• _EXERCISE AIM_: After reading the data below, copy out every line that contains the word "agent".

[Data excerpts]
§ §
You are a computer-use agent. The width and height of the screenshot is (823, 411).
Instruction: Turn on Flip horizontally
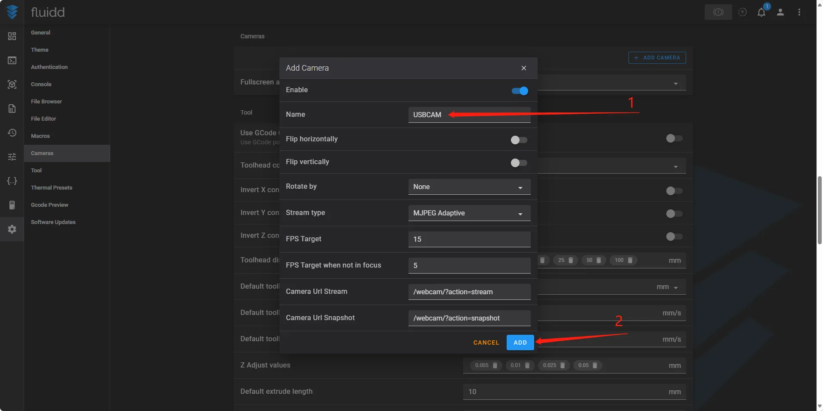point(519,140)
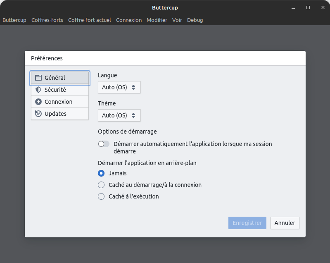The height and width of the screenshot is (263, 330).
Task: Maximize the Buttercup window
Action: pos(308,7)
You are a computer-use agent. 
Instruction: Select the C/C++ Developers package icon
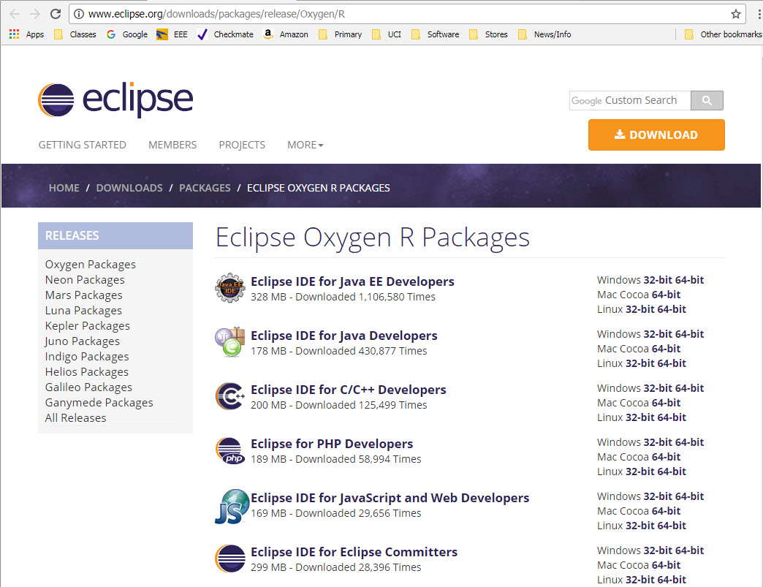click(x=229, y=396)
§ §
• _SOLUTION TO THE PROBLEM_:
You are a computer-use agent. The width and height of the screenshot is (823, 411).
You are a computer-use agent. 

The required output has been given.